■ Provided text
○ ○ ○ ○ ○ ○ ○

Two weeks earlier, the minister used the same term in a speech to Italian lawmakers in Rome. “We also are now watching with increasing concern; Senator, you referred to the Middle East, I think both of you, and where that would go, I think is a very difficult question to answer. Obviously, all of us will have an interest in ensuring that there is no escalation.”

The India-US joint statement after the 2+2 ministerial that took place in New Delhi on November 10 also dumped “West Asia” for “Middle East”, and multiple times. Here is the first of them: “The Ministers discussed developments in the Indo-Pacific, Middle East, Ukraine among other regions.”

Joint statements in the past have reflected the Indian preference for “West Asia”. “Building on ongoing consultations between India and the United States on East Asia, Central Asia, and West Asia, and the trilateral dialogue mechanisms with Afghanistan and Japan respectively, the Leaders agreed to expand their consultations to include a dialogue on the Indian Ocean Region, to deepen coordination on cross-cutting issues including maritime security and conservation of natural resources,” said the joint statement issued by the two countries after a meeting between then Prime Minister Manmohan Singh and President Barack Obama in 2013.

Prime Minister Narendra Modi himself seems to prefer “West Asia”, demonstrating continuity. “When I had proposed this virtual summit, there was no forecast of what the global situation would be today,” Prime Minister Modi said in his opening remarks at the virtual summit of the G20 leaders on Wednesday.

He went on to add, using “West Asia”.

“Recent months have brought forth new challenges. The insecurity and instability in the West Asia region concerns us all. Our coming together today is a sign that we are sensitive to all these issues and stand together to resolve them.”

Indian diplomats denied Jaishankar’s use of the term “Middle East” represented a change. “He might have used the term only because his interlocutors were more familiar with it,” one of them said, and pointed to multiple instances in which the External Affairs Minister used the term “West Asia” in posts on X.

○ ○ ○ ○ ○ ○ ○

(Dataset entries)
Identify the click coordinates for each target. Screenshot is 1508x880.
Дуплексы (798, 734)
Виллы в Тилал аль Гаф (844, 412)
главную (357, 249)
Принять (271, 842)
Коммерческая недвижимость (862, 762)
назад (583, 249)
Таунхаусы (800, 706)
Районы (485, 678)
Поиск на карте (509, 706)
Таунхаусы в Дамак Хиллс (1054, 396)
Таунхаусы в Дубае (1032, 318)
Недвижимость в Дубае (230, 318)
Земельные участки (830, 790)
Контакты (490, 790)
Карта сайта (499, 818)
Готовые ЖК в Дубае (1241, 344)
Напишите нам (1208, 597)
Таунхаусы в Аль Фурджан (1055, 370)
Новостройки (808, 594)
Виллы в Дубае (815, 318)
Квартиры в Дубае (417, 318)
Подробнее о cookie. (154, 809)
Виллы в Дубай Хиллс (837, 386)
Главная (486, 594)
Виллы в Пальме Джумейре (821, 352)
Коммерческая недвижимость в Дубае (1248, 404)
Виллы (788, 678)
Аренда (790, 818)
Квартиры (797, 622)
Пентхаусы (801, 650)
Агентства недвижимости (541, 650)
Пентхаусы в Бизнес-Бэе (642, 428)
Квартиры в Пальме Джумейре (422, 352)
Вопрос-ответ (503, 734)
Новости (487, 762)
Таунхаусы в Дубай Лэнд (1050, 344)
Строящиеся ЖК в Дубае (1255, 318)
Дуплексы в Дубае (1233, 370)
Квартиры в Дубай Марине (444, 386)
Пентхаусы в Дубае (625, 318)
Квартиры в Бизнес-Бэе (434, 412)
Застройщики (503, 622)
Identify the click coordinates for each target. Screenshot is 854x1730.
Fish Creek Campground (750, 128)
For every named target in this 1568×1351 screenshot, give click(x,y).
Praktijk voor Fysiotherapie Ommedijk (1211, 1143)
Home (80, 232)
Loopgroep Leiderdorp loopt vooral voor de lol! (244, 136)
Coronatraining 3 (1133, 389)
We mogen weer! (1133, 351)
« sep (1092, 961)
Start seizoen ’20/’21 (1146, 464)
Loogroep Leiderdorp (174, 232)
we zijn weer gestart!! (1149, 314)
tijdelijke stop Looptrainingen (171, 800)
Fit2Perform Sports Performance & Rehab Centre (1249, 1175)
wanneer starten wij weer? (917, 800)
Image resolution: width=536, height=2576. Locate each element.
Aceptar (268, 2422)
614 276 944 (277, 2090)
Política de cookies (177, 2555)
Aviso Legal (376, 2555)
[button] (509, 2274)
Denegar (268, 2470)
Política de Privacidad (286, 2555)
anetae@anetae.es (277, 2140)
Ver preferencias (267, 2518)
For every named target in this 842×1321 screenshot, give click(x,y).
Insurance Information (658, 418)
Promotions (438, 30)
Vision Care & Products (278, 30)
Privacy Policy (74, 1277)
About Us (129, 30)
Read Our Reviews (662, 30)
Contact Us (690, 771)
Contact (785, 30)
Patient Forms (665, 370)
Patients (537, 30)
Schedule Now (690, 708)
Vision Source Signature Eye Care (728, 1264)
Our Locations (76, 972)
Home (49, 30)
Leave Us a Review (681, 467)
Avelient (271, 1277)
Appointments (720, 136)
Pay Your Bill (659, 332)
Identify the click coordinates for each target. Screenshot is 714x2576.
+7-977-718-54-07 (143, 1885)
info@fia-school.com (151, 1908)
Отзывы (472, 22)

○ ○ ○ ○ ○ ○ ○

■ Tasks to carry out
- a) Does the article on India's use of "West Asia" and "Middle East" support each statement below? Answer yes or no for each, and quote the deciding words from the article. (i) The India-US joint statement after the November 10 2+2 ministerial in New Delhi used "Middle East." (ii) The 2013 joint statement after the Manmohan Singh–Barack Obama meeting used "Middle East." (iii) In his opening remarks at the G20 virtual summit, Prime Minister Modi spoke of the "West Asia region."
- b) Can you carry on the article on India's use of "West Asia" and "Middle East" from where it stops?

■ Solved tasks
- a)
(i) Yes: "also dumped “West Asia” for “Middle East”, and multiple times."
(ii) No: "on East Asia, Central Asia, and West Asia."
(iii) Yes: "The insecurity and instability in the West Asia region concerns us all."

- b)
India — or the Ministry of External Affairs — adopted the term “West Asia” in 1954, according to the ministry’s oral and anecdotal history. The ministry’s WANA division — short for West Asia and North Africa — deals with the region comprising Asia’s Israel, Lebanon, Syria, Palestine and Jordan; and Africa’s Egypt, Morocco, Sudan, South Sudan, Somalia, Tunisia, Algeria, Libya, and Djibouti.

The Gulf Division covers other countries usually associated with West Asia/Middle East: Bahrain, Iraq, Kuwait, Oman, Qatar, Saudi Arabia, Yemen, and the UAE.

The term “Middle East” is rooted in colonial Britain’s Eurocentric view of the world and Asia. The eastern Mediterranean region, which was closest to Britain was called the “Near East” and roughly comprised the remnant of the Ottoman Empire. The East Asian region countries such as China, Japan and the Koreas, that were the farthest, were called the “Far East”. And the region in between was called the “Middle East”, which, incidentally, now is the remit of the US State Department’s Near Eastern Affairs Bureau.

India chose “West Asia” to identify the region correctly by its geography. One Indian diplomat described it as a “neutral term” compared to the “value-loaded” Middle East.

A former diplomat dismissed the suggestion that the use of “Middle East” instead of “West Asia” was merely a matter of convenience.

“Why should we give up on our principles for someone else’s convenience,” the person said, adding: “West Asia is not just another name for the Middle East.”

(The story has been published via a syndicated feed with a modified headline.)